Ecco che Christie’s – a New York, nella 21st Century Evening Sale di lunedì 15 maggio – ci riprova e porta in asta El Gran Espectaculo (The Nile), noto anche come Untitled (History of the Black People) e realizzato, appunto, nel 1983.
La stima, vertiginosa, è di 45 milioni di dollari. Difficile però possa scalfire il record registrato nel 2017 con Untitled (del 1982, venduto per 110,4 milioni da Sotheby’s New York).

Si tratta di un imponente trittico che presenta tutti i caratteri tipici di Basquiat. I graffi, i segni, le maschere, le scritte, le figure biomorfe, quelle stilizzate, i colori contrastanti, lo stile sciolto e spigoloso. Anche a livello contenutistico i temi sono quelli prediletti, con la questione razziale e della diaspora africana come interesse principe. Ma si trovano anche riferimenti alla cultura americana, a quella spagnola, intessuti in un vortice consapevole in un mosaico caotico, razionale ed estremamente efficace. Il suo stile pare rompere ogni confine, coinvolgere arte, cultura pop e cultura di strada in una soluzione estetica che unisce mondi distanti se non opposti.
Precedentemente di proprietà del gallerista Enrico Navarra, autore del prezioso catalogo ragionato sull’artista, El Gran Espectaculo appartiene da oltre 15 anni al noto stilista Valentino Garavani. Nel frattempo è stata esposto in numerose mostre, inclusa la prima retrospettiva di Basquiat tenutasi in un museo, nello specifico il Whitney Museum nel 1992. Dieci anni dopo il suo annus mirabilis lui era già scomparso, ma il suo mito iniziava ad ascendere. Su tali sfere ultraterrene sta salendo a gran balzi anche Yayoi Kusama, artista di culto, incantatrice di specchi e di zucche, due dei soggetti più indagati e utilizzati e dall’artista giapponese ora 94enne.

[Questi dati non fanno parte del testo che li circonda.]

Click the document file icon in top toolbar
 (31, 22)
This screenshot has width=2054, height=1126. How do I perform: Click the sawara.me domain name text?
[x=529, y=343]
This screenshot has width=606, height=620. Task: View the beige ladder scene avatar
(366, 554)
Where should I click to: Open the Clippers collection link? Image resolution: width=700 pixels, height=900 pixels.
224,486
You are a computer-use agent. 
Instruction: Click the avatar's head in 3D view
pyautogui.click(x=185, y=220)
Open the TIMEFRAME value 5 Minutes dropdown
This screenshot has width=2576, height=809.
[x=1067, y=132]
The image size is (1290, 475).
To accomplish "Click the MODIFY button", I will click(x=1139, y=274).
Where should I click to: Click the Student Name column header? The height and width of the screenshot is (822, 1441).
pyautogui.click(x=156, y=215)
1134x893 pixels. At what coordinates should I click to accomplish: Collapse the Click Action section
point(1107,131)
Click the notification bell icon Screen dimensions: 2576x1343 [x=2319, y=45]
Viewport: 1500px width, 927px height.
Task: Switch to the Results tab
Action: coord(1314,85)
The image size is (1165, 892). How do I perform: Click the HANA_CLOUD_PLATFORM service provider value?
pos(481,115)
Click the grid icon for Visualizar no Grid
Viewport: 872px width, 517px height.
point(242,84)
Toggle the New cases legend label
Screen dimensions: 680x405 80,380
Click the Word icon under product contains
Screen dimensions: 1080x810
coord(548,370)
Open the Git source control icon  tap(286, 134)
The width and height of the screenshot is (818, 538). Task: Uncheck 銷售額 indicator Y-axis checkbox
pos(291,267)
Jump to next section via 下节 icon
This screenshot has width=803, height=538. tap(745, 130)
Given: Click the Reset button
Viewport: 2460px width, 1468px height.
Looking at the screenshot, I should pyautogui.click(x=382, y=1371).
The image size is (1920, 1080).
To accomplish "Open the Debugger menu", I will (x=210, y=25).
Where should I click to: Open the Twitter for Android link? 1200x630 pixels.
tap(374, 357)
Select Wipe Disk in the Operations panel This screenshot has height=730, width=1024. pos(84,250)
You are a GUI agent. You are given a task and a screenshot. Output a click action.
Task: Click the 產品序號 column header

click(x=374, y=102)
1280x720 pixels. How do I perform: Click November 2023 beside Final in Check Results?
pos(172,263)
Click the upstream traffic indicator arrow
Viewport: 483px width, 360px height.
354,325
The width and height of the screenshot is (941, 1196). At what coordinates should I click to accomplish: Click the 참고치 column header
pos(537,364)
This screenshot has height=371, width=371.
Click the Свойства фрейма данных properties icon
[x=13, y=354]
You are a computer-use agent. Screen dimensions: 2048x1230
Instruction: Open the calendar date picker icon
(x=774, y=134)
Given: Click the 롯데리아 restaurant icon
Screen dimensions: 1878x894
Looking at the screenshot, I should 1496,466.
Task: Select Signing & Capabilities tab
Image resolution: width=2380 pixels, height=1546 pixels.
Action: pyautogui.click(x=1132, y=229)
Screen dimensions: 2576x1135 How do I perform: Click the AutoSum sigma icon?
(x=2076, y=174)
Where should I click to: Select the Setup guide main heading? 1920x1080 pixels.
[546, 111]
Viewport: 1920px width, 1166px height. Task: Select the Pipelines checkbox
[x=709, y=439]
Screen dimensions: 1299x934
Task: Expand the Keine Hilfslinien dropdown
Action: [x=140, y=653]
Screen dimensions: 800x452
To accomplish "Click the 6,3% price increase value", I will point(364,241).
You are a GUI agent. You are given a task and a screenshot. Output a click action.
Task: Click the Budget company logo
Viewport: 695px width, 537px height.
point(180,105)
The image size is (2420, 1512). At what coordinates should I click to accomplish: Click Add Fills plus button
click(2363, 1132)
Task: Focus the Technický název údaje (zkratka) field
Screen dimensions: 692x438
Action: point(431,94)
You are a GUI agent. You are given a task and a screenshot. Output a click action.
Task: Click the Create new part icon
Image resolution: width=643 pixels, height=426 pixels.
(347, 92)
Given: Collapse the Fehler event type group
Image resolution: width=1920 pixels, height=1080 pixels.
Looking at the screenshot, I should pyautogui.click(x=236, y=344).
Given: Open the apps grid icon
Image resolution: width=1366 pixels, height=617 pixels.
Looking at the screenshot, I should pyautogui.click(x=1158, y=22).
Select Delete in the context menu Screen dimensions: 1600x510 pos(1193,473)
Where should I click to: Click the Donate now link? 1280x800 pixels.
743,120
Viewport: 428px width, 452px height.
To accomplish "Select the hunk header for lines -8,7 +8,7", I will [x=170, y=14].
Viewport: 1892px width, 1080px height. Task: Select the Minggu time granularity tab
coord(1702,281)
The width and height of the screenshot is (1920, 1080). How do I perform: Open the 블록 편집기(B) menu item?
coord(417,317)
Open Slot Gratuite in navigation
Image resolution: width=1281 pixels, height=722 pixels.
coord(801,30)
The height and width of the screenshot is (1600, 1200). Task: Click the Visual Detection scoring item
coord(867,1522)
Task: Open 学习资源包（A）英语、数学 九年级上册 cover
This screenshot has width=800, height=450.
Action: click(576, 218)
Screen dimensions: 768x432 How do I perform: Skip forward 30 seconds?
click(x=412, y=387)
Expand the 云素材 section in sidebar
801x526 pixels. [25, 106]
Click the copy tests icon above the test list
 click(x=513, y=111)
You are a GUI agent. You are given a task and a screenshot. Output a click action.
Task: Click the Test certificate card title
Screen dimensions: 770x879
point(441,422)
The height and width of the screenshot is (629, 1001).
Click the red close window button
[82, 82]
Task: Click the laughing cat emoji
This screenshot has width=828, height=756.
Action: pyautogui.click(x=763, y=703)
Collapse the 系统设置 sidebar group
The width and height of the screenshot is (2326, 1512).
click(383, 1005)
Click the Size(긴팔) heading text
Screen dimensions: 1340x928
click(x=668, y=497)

Christie’s, in asta, propone proprio una Pumpkin, psichedelica, ricca di dettagli e significati. Lo sfondo scuro e minimale si increspa in reticolato che avvolge e si connette alla zucca, la quale risiede e rispecchia una struttura semplice eppure complessa, come quella dell’uomo, come quella dell’uomo vitruviano che poggia nel centro dell’universo.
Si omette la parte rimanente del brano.